> [WORK REQUEST] From the data below, return the exact lines starting at the line containing "Open the #AMAslive hashtag link" and ending at the line containing "1568x528 pixels.", both included, and nothing else.

^^^^

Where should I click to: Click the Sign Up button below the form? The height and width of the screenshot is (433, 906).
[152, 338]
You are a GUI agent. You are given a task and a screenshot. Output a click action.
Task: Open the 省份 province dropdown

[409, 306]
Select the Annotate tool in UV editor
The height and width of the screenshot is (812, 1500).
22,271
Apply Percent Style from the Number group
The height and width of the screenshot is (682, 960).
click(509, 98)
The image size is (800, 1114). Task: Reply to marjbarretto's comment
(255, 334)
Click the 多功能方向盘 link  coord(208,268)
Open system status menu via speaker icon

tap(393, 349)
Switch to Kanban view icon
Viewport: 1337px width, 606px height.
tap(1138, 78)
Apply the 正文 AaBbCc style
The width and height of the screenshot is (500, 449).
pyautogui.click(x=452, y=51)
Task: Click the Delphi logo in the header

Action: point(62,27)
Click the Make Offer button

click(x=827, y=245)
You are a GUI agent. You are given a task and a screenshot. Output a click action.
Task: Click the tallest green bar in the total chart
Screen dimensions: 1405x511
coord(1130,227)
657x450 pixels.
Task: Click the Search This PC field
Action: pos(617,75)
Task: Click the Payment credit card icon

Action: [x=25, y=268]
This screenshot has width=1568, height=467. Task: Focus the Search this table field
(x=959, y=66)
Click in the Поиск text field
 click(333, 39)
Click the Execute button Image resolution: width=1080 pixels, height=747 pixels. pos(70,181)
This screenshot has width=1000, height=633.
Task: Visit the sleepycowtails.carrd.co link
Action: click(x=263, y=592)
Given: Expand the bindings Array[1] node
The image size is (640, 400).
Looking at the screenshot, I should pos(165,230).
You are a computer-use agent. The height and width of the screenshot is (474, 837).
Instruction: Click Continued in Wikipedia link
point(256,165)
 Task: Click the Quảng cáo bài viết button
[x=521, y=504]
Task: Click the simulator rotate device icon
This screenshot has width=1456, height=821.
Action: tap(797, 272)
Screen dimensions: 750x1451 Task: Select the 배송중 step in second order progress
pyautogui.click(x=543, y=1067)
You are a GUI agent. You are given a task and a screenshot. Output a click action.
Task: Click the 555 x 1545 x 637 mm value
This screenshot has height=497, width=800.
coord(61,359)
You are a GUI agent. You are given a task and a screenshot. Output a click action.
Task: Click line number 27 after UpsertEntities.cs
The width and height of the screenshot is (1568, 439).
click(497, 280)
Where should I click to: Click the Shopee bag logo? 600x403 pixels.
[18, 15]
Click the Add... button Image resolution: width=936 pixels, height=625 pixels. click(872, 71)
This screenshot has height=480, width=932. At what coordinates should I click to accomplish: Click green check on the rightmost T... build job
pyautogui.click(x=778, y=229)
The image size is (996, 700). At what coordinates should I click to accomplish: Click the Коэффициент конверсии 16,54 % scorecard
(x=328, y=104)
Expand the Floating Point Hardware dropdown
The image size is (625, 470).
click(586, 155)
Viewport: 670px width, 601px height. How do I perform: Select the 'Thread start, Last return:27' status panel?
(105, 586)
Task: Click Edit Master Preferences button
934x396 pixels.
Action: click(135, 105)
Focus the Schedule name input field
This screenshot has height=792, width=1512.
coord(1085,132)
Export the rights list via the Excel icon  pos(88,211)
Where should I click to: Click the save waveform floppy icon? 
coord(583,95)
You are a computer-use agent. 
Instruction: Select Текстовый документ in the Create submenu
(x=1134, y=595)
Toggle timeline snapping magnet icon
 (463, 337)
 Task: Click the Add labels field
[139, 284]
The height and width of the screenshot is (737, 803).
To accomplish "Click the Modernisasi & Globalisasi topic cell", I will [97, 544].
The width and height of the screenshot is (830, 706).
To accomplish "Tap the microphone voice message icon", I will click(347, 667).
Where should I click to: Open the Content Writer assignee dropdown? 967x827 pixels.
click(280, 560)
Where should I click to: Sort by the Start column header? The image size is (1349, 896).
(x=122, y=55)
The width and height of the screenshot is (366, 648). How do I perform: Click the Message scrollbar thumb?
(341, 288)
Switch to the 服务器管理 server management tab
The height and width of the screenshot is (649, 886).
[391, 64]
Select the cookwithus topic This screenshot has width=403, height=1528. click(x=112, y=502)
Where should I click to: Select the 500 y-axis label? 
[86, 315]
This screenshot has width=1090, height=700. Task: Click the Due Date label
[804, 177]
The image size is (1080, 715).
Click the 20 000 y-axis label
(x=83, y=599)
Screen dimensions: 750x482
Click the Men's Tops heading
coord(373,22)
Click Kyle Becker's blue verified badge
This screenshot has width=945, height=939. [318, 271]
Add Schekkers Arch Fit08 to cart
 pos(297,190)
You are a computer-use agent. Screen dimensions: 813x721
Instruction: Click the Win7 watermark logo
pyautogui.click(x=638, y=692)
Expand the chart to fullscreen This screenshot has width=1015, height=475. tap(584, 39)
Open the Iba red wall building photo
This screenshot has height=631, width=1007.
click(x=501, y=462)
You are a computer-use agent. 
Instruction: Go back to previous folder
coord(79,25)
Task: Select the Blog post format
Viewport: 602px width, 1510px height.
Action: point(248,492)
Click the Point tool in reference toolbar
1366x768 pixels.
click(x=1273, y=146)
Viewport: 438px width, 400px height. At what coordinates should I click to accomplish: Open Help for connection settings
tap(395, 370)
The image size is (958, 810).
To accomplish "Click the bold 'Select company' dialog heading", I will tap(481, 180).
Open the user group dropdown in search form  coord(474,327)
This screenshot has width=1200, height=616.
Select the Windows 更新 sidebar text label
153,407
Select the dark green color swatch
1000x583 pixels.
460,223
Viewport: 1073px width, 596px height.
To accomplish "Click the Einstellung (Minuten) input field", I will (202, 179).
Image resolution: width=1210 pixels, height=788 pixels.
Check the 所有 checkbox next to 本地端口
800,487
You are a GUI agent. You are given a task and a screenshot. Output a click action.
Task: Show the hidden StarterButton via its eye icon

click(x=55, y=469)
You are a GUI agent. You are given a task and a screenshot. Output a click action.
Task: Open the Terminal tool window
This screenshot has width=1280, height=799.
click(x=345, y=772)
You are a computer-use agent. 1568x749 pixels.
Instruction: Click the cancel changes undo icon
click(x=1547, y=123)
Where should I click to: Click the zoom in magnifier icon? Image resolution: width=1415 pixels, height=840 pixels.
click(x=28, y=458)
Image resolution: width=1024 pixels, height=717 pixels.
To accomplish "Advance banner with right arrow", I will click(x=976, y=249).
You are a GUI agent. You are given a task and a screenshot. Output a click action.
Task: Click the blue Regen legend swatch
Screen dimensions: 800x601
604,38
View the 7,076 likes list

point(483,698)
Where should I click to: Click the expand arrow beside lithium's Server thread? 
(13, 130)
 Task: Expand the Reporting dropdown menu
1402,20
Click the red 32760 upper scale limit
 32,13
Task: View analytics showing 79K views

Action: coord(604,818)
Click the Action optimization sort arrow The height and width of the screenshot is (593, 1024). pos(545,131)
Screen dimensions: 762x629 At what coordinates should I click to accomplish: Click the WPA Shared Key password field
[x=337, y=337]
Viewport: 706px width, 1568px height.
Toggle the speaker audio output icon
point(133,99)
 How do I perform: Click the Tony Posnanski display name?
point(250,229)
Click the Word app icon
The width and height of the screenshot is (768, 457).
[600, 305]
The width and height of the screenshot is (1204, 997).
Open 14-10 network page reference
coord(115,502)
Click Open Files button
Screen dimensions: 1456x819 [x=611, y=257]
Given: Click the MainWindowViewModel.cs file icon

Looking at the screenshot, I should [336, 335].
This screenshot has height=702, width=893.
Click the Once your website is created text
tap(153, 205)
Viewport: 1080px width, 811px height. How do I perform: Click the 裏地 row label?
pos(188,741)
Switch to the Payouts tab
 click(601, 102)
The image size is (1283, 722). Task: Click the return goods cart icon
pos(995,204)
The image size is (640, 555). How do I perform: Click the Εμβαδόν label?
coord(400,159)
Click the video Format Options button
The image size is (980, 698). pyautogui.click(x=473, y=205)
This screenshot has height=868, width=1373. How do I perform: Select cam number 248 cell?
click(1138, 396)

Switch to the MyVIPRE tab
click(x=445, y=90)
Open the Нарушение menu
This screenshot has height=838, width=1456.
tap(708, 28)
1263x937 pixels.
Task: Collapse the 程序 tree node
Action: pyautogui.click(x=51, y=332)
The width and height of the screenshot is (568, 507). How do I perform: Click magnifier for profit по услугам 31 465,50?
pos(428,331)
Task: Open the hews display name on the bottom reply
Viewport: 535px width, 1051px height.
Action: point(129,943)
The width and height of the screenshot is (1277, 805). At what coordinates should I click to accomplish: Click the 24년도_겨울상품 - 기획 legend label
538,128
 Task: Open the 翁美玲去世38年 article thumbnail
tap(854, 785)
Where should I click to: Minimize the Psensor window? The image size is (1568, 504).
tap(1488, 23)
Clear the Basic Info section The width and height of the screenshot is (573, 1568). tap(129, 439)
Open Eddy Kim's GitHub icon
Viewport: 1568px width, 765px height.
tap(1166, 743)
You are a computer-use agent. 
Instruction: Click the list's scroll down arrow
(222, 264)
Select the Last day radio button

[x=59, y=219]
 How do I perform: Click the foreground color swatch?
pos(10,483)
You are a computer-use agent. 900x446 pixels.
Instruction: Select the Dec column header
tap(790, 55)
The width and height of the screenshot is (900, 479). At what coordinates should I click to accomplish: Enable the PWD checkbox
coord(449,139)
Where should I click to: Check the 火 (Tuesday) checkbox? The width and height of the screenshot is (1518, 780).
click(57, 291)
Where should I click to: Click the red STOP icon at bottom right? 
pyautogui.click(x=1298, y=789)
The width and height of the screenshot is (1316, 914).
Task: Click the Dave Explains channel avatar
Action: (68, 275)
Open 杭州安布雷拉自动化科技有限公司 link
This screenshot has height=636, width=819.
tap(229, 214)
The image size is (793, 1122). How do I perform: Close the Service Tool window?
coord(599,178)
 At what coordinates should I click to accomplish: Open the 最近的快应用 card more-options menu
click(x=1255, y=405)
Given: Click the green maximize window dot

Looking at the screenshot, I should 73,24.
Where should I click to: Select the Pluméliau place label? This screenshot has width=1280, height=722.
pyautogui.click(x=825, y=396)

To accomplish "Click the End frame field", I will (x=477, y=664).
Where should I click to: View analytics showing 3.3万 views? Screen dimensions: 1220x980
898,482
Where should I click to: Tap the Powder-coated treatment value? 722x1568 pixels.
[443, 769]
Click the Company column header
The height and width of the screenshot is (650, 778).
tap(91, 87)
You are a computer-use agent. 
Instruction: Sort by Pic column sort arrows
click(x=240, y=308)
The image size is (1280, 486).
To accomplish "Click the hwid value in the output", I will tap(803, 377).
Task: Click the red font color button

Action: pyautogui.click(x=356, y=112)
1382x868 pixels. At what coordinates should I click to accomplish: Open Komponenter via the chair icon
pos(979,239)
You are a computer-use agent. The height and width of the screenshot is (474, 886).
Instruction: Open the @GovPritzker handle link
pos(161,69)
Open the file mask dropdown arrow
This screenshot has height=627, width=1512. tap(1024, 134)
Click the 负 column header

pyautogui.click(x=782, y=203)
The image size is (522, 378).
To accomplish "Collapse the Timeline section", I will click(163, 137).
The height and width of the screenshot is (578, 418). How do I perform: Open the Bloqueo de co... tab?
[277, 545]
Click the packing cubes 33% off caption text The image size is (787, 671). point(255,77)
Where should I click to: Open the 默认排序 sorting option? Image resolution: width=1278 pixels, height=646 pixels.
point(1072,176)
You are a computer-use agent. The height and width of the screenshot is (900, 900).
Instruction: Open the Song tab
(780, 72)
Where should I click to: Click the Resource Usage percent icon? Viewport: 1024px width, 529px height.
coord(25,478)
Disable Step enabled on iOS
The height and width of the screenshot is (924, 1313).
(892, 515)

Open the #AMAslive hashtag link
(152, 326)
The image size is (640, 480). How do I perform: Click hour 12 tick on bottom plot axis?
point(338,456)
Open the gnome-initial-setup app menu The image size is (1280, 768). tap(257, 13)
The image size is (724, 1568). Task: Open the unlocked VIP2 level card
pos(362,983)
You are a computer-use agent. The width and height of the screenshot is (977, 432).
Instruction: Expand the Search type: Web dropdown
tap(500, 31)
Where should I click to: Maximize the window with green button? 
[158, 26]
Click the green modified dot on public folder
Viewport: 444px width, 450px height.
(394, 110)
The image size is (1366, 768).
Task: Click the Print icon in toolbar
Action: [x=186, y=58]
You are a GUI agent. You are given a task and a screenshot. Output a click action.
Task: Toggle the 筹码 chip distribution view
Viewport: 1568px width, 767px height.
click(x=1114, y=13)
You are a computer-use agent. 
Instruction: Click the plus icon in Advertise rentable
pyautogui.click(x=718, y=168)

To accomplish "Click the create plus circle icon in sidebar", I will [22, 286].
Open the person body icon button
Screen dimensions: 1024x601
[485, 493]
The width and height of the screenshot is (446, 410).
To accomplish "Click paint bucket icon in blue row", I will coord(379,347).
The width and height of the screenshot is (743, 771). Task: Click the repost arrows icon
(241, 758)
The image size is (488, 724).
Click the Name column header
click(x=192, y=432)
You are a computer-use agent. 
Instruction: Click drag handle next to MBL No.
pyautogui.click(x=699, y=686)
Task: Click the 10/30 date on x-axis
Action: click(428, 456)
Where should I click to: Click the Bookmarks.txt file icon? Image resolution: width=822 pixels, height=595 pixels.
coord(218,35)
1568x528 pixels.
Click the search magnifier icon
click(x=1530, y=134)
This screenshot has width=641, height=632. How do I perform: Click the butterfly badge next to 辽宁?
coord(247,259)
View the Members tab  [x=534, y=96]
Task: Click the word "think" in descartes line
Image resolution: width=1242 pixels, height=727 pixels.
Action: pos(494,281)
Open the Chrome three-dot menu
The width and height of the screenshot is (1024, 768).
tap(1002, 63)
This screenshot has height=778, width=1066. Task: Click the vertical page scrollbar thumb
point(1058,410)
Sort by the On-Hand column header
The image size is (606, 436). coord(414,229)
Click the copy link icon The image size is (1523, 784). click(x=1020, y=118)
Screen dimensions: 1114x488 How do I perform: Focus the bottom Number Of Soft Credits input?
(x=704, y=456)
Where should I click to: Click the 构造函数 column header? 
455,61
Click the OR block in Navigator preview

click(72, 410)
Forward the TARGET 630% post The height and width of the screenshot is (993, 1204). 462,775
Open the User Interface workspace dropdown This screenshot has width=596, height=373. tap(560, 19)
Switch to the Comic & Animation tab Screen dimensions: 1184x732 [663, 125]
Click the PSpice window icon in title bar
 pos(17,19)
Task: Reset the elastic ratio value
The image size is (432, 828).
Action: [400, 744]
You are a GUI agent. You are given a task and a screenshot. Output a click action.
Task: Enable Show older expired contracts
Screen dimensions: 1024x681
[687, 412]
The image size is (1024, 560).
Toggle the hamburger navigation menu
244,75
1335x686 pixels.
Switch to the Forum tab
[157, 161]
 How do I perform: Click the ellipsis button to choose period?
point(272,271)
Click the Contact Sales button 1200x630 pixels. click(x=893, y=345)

^^^^

> [EXERCISE OUTPUT]
Open the #AMAslive hashtag link
(152, 326)
The image size is (640, 480). How do I perform: Click hour 12 tick on bottom plot axis?
point(338,456)
Open the gnome-initial-setup app menu The image size is (1280, 768). tap(257, 13)
The image size is (724, 1568). Task: Open the unlocked VIP2 level card
pos(362,983)
You are a computer-use agent. The width and height of the screenshot is (977, 432).
Instruction: Expand the Search type: Web dropdown
tap(500, 31)
Where should I click to: Maximize the window with green button? 
[158, 26]
Click the green modified dot on public folder
Viewport: 444px width, 450px height.
(394, 110)
The image size is (1366, 768).
Task: Click the Print icon in toolbar
Action: [x=186, y=58]
You are a GUI agent. You are given a task and a screenshot. Output a click action.
Task: Toggle the 筹码 chip distribution view
Viewport: 1568px width, 767px height.
click(x=1114, y=13)
You are a computer-use agent. 
Instruction: Click the plus icon in Advertise rentable
pyautogui.click(x=718, y=168)

To accomplish "Click the create plus circle icon in sidebar", I will [22, 286].
Open the person body icon button
Screen dimensions: 1024x601
[485, 493]
The width and height of the screenshot is (446, 410).
To accomplish "Click paint bucket icon in blue row", I will coord(379,347).
The width and height of the screenshot is (743, 771). Task: Click the repost arrows icon
(241, 758)
The image size is (488, 724).
Click the Name column header
click(x=192, y=432)
You are a computer-use agent. 
Instruction: Click drag handle next to MBL No.
pyautogui.click(x=699, y=686)
Task: Click the 10/30 date on x-axis
Action: click(428, 456)
Where should I click to: Click the Bookmarks.txt file icon? Image resolution: width=822 pixels, height=595 pixels.
coord(218,35)
1568x528 pixels.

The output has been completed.